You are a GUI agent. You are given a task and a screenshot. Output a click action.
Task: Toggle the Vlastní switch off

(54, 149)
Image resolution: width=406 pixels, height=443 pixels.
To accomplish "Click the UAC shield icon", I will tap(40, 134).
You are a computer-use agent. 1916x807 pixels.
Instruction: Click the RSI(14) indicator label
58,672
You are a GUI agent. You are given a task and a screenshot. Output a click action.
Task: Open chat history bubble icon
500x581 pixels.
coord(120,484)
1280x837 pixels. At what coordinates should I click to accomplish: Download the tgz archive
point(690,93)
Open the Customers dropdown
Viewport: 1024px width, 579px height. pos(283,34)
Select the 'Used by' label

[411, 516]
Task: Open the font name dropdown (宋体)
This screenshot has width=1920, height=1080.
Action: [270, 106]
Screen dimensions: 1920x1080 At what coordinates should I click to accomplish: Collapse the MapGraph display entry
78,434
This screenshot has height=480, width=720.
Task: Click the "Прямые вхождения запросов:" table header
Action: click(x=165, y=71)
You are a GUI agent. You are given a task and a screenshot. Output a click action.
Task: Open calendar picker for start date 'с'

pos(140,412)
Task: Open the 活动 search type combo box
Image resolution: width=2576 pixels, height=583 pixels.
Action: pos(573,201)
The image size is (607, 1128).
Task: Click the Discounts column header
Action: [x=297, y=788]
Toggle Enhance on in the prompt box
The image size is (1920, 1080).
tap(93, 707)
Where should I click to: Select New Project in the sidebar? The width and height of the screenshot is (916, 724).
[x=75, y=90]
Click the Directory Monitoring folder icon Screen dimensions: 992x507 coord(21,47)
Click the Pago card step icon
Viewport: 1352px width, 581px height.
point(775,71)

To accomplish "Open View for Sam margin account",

□ □ □ □ □ □ □

Description of the task
Copy the entries from the line containing "Click the Pago card step icon" through the end of the entries, requests included. Increase every coordinate in the answers by 55.

Response for this exercise
Click the Pago card step icon
Viewport: 1352px width, 581px height.
point(830,126)

To accomplish "Open View for Sam margin account",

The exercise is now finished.